3 2 1 Backup The Rule For Recovery

12 Feb 2021 - sj, tags: archiving, insights

A single backup is not enough

You think you have a backup, so you are covered, right? Not even close. Having a backup of your emails is a must. However, it may not be enough. Several incidents show that some disaster could happen even if you backup your data regularly.

Doug Hazelman mentions the story of Pixar almost losing Toy Story 2 “because of a rogue command and failed backups. This was a film with a $90 million budget, one that would eventually gross more than $485 million at the box office. Pixar was saved only because someone had saved a third copy of the movie (data) offsite — on her home computer!“

The solution is the “3-2-1 Backup Rule”. The term was coined by Peter Krogh, a photographer, and it says that organizations should make three copies of their data available on two different media, with one stored offsite.
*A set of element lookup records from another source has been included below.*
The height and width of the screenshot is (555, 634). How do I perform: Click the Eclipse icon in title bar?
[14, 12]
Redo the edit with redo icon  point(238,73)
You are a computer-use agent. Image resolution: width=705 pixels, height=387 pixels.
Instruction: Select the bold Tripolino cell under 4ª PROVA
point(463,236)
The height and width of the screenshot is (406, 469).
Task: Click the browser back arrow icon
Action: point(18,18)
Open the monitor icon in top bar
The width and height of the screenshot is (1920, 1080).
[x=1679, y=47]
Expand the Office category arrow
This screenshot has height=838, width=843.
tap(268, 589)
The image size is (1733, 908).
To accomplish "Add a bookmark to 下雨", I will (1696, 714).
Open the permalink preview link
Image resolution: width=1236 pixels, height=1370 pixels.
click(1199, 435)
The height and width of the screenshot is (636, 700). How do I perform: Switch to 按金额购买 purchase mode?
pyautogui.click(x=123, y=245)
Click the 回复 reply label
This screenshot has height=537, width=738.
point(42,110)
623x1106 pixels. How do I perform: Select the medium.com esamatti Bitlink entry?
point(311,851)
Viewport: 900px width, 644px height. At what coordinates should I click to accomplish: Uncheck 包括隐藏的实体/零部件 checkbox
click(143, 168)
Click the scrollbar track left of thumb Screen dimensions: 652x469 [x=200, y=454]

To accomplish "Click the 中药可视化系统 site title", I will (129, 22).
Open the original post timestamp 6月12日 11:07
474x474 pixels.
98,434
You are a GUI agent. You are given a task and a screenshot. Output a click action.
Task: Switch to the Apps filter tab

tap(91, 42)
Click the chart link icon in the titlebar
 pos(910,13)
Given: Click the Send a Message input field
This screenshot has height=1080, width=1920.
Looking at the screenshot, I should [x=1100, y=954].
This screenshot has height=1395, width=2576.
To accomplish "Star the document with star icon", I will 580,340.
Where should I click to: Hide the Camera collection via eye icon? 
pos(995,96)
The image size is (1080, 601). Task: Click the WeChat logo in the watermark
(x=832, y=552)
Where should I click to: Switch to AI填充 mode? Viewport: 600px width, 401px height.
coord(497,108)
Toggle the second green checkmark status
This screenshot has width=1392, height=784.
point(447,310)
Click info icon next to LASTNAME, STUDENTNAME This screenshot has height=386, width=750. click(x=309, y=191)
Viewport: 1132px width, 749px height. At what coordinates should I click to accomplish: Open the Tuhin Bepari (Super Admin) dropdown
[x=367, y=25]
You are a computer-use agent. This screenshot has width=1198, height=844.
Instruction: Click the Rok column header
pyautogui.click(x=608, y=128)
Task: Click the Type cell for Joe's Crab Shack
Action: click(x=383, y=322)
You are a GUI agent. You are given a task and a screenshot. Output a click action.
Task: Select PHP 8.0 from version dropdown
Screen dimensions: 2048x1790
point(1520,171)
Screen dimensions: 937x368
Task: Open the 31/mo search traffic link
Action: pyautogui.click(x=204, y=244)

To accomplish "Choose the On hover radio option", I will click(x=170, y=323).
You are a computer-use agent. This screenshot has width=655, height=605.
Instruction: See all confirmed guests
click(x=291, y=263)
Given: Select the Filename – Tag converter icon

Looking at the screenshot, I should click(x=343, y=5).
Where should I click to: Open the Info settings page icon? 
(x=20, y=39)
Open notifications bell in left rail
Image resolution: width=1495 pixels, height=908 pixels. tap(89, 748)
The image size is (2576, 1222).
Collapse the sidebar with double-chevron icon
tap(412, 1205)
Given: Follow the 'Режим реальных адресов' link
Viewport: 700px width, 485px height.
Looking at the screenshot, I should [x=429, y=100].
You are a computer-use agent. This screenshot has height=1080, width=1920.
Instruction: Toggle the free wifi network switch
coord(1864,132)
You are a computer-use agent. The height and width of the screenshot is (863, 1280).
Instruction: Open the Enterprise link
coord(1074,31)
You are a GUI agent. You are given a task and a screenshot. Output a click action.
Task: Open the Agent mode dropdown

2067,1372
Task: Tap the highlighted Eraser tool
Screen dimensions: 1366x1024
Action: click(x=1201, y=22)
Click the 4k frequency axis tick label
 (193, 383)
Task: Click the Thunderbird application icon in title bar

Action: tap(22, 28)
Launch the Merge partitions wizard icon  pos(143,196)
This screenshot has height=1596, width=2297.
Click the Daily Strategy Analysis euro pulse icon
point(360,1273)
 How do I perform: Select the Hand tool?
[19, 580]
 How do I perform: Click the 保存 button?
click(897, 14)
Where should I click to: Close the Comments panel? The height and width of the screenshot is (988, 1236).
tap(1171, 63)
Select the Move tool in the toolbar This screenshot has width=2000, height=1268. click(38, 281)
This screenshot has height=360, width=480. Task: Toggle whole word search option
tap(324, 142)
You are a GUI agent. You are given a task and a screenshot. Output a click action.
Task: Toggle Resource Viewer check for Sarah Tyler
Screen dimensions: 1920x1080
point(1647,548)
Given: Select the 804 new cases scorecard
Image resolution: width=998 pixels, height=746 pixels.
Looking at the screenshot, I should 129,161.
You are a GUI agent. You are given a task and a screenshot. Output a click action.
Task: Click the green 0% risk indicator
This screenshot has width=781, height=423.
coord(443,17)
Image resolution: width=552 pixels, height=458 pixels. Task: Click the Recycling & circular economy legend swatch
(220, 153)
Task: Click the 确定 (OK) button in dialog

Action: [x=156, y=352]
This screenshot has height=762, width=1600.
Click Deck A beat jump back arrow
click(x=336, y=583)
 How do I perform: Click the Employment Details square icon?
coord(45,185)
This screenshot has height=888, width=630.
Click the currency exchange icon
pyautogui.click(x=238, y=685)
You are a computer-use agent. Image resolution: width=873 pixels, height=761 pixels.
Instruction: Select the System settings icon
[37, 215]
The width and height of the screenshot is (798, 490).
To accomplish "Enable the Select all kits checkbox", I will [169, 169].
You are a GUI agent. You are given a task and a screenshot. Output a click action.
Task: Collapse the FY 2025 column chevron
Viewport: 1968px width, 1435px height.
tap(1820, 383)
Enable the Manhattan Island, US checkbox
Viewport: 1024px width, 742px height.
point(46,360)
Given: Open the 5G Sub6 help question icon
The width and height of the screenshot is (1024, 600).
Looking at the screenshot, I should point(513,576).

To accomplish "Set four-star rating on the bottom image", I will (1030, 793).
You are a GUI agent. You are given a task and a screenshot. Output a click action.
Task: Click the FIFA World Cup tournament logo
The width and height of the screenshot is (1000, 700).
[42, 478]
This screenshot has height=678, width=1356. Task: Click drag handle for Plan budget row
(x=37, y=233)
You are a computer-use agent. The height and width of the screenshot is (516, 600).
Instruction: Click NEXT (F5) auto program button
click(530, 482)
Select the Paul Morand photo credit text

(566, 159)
Applying the 3-2-1 rule to emails

You have a mail server either on-premise or in the cloud. Make a regular backup of the mail server, and configure email journaling letting the mail server copy each received email to an email archive hosted in a different datacenter or even in the cloud. Such setup gives you three copies, three different media, and one of the copies offsite.

You have several choices to achieve that. You may transport one backup copy to an offsite location. You may upload it to a cloud based storage like AWS S3 or Glacier. Having a cloud based or SaaS email archive already meets this criteria.

What if you are using O365, Google Workspace or some other cloud based mail provider? The 3-2-1 backup rule still applies. O365 and the others surely make backups of their data. However, you can and should still use email archiving to have the 3rd copy and the offsite backup criteria met.

Wouldn’t it make sense to use the email archiving services of O365 or Google? You may, however such setup misses the one copy offsite criteria from your perspective. Not to mention their poor level of archiving capabilities compared to a full featured email archive.

Do you need exactly three copies? No. Three is the minimum, but you can have more. Amazon stores several copies of the uploaded files to S3 to provide durability of 11 9’s (Actually 99,999999999% is their promise).